I still love this book, and love the characters (plot? who needs a stinking plot?):
“Why did you start taking the opium?” she asked after they’d been on the road for about half an hour.
“Why does anyone do anything?” he replied, waving his hand in an artless way just to annoy her.
She huffed in front of him, and he felt her spine stiffen. She lifted her right hand and began ticking reasons off on each finger. “Money. Guilt. Kindness. Love. Responsibility. Pick one.”
It felt like he’d been punched in the stomach. “Hatred,” he said in a whisper.
“Of whom?” she snorted. “Surely you would be able to cut down anyone who stood up to you.”
“Of myself.”
Her hands dropped to where he was holding the reins, and she rested them there, offering a passive comfort that soothed his heart. He wouldn’t have been able to take it if she was pitying.

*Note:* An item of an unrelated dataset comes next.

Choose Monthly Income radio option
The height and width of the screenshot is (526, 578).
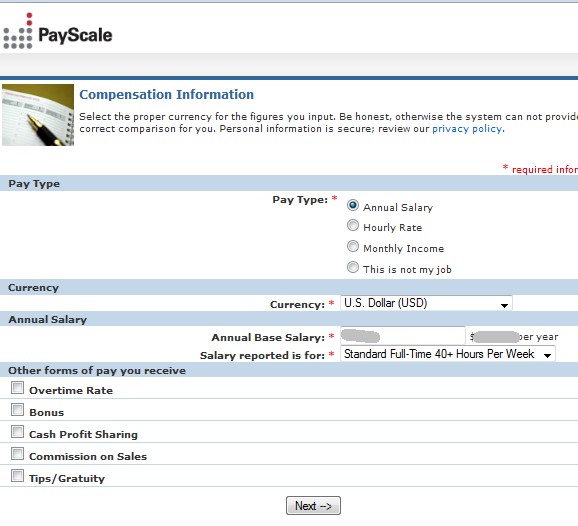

She didn’t speak for another few minutes, and when she did, her voice was matter-of-fact. “My father used to talk about the damage self-hatred could do. He said that it was our duty to love ourselves, imperfect though we knew ourselves to be, because it meant we loved all mankind.”
“I don’t,” Alasdair bit out. “In fact,” he said, feeling his chest tighten, “I cannot love a mankind that destroys each other for the sake of land and who rules whom, and love myself when I know what I am capable of.”
It sounded like she was holding her breath. “What are you capable of?”
Living when everyone I care for dies. “You should know that for yourself by now: Buying women at auction, not keeping my promises, selling things that don’t belong to me.” For drugs, he added. He laughed, a laugh without humor. “And that’s only in the past twenty-four hours.”